Ubicados ya en la línea que permitirá elegir al nuevo (o al antiguo) presidente del país, podemos percibir que la estrategia para adquirir votos suficientes para tener éxito en la competencia  electoral,  son las macro promesas  que, por su naturaleza, desde ya se puede asegurar que serán difíciles o imposibles de cumplir.

Indudablemente hay diversidad de estilos en el acto de ofrecer, y vaya que  hay algunas cuyas imágenes en la bandeja de promesas ya están borrosas por el tiempo, pero en esta ocasión siguen allí.

Una de ellas, la más gastada, es la que ofrece duplicar el sueldo a los maestros. Sin duda que tal promesa  está siempre presente en la relación de los candidatos presidenciales, sin duda por  el volumen electoral que manifiesta  el magisterio nacional en la suma ciudadana; sin embargo, en lo que va  de los procesos electorales habidos en el país, hasta ahora no se sabe de ningún proceso en el cual el máximo volumen electoral haya sido producto de los votos magisteriales.

Otra estrategia, cuando el candidato  presidencial lleva la representación de un partido sin  pertenecer a él, mejor dicho como invitado, porque la figura gobernante saliente sí  pertenece al  citado partido, pero no tiene una figura relevante que presentar a la contienda; entonces, muy sutilmente,  dicho gobernante ya de salida, desarrolla una campaña propagandística de sus obras, en abierto poyo al candidato de su partido; sin embargo, tal estrategia parece no rendir  sus frutos,  pues a los electores sólo les interesa lo que  se va a hacer  y no lo que ya se hizo.
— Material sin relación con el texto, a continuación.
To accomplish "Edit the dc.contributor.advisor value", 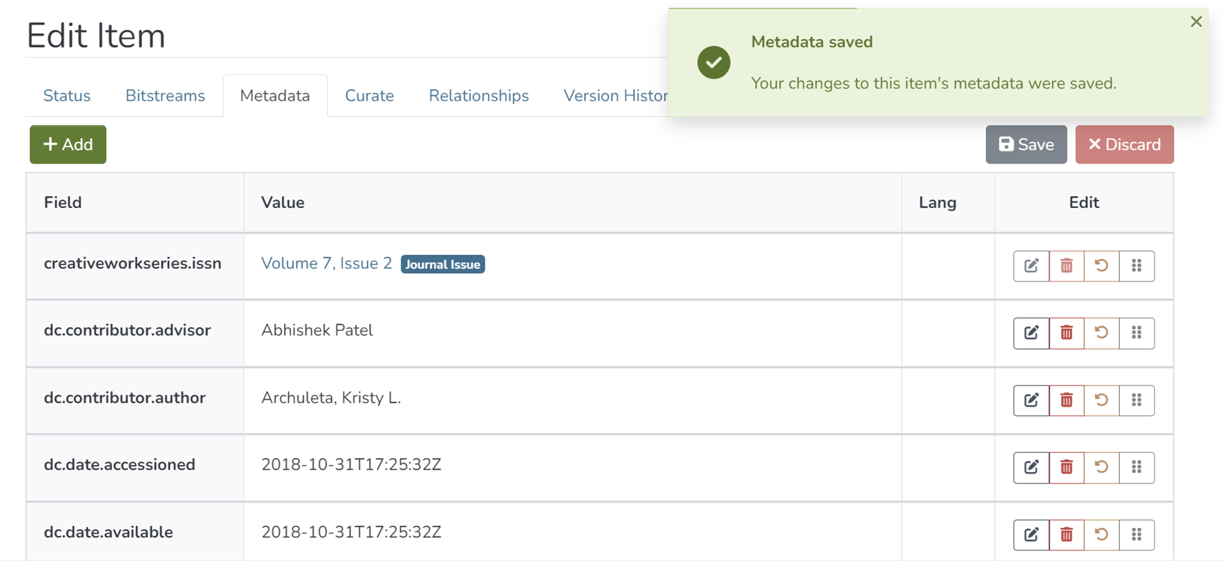I will [x=1031, y=332].
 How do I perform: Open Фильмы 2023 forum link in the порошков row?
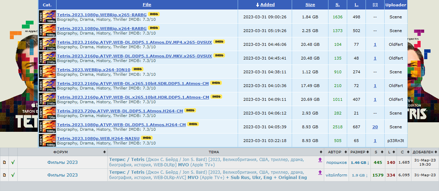63,162
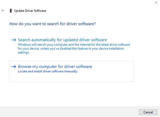Screen dimensions: 160x117
Task: Click the device icon beside Update Driver Software
Action: pos(11,11)
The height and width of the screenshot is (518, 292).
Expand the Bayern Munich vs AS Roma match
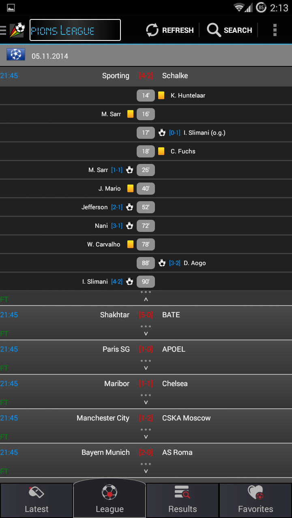[146, 470]
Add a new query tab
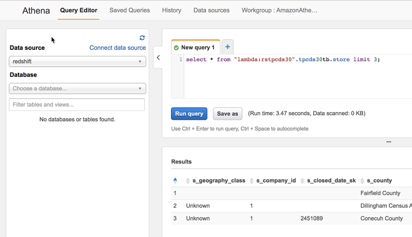Screen dimensions: 412x237 coord(228,47)
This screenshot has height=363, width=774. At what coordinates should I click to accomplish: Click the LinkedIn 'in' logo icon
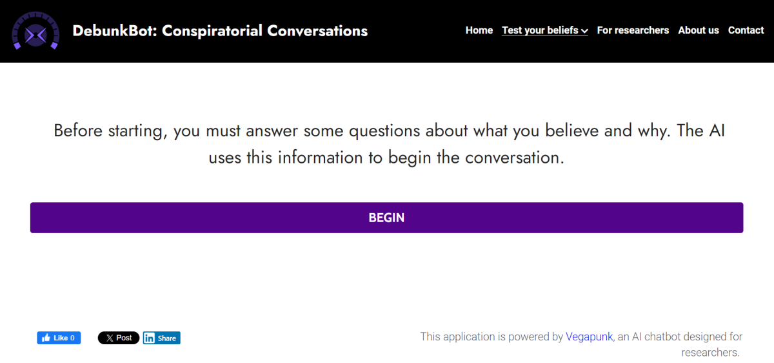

Es pues demasiado pueril pensar que en esta ocasión tal sistema puede servir.

Otra promesa que podría considerarse elitista es esa que ofrece un aumento considerable de sueldos a los policías y militares, sin tener en cuenta que tales estratos tienen un sueldo muy superior al de cualquier trabajador que no salen del mínimo de 500 soles; y sin embargo, para ellos no hay ninguna promesa de aumento de sueldo ni de bonificaciones especiales con que sí cuentan los del estrato que se piensa favorecer.

Hay más, sobre todo en nuestra región, donde varios candidatos, en una región que pugna por mantener sus áreas verdes intactas en procura de lograr los espacios vitales que se estipulan internacionalmente, ofrecen construir centenas de pistas, es decir en vez de sembrar verde, ofrecen sembrar cemento. Ustedes amigos lectores tienen la palabra.